FIG. 1 is an explanatory diagram showing a meshed state of gears and a position of a speed slot.

FIG. 2 is an enlarged partial sectional view of a speed slot forming portion of a side plate.

FIG. 3 is an enlarged partial sectional view showing a relative relationship between a gear shaft, a winding bush, and a recess.

FIG. 4 is an enlarged partial cross-sectional view showing a situation in which a winding bush bites into a recess.

FIG. 5 is a sectional view of a conventional gear pump.

FIG. 6 is an explanatory diagram showing a state of formation of gear tracks when a conventional gear pump rotates at a low speed.

FIG. 7 is an explanatory diagram showing a state of formation of gear tracks when a conventional gear pump rotates at high speed.

FIG. 8 is an enlarged partial sectional view showing a relative relationship between a gear shaft and a winding bush of a conventional gear pump.

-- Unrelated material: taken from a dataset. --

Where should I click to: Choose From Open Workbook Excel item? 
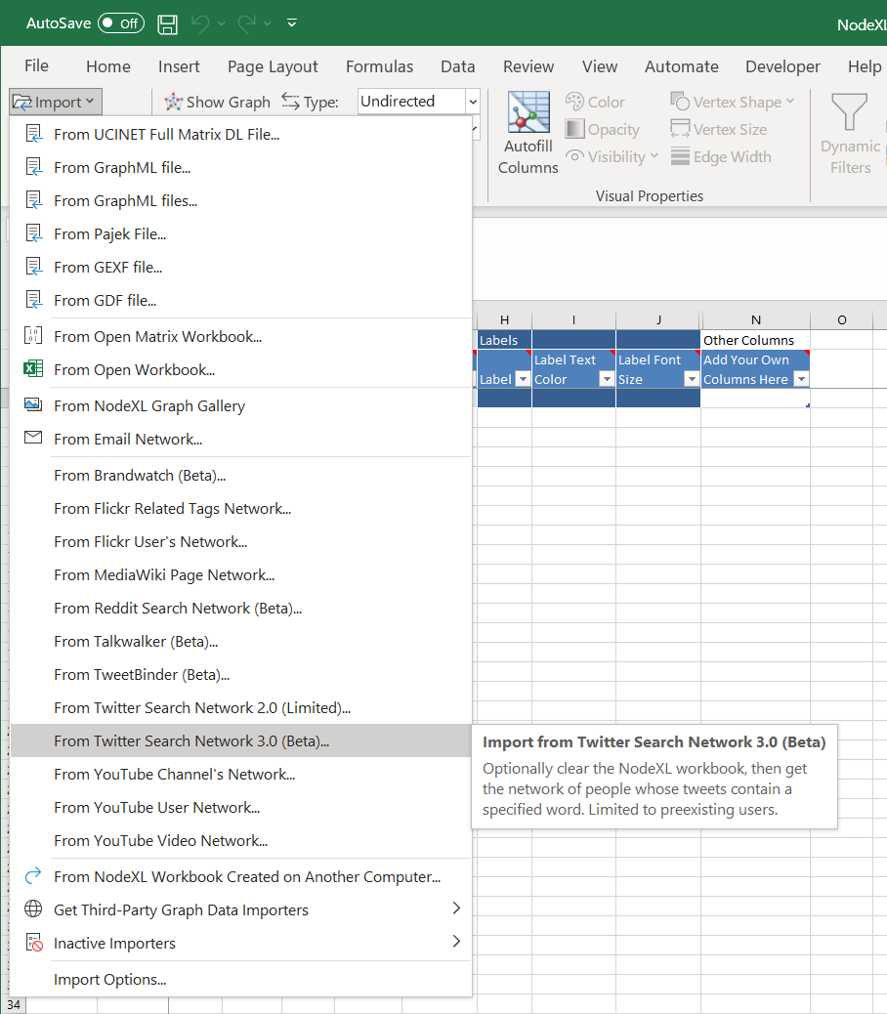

FIG. 9 is an explanatory diagram showing a difference in a formation state of a gear track between a low speed and a high speed of a conventional gear pump.

[Code]

 H housing 4 body bore 5-8 shaft hole 9-12 winding bush 13, 14 gear 15-18 gear shaft 28 speed slot 29 recess

Claims (1)

[Claims] 1. A gear pump having a structure in which a pair of gears are incorporated in a body bore formed in a housing, and a rolling bush, which is a slide bearing, is press-fitted into a shaft hole formed in the housing, and the gear bush is supported by the rolling bush. A gear pump having a speed slot for introducing a high pressure to a tooth groove of the gear and a recess formed in the shaft hole surface corresponding to a portion to which the gear shaft is pressed when the gear rotates.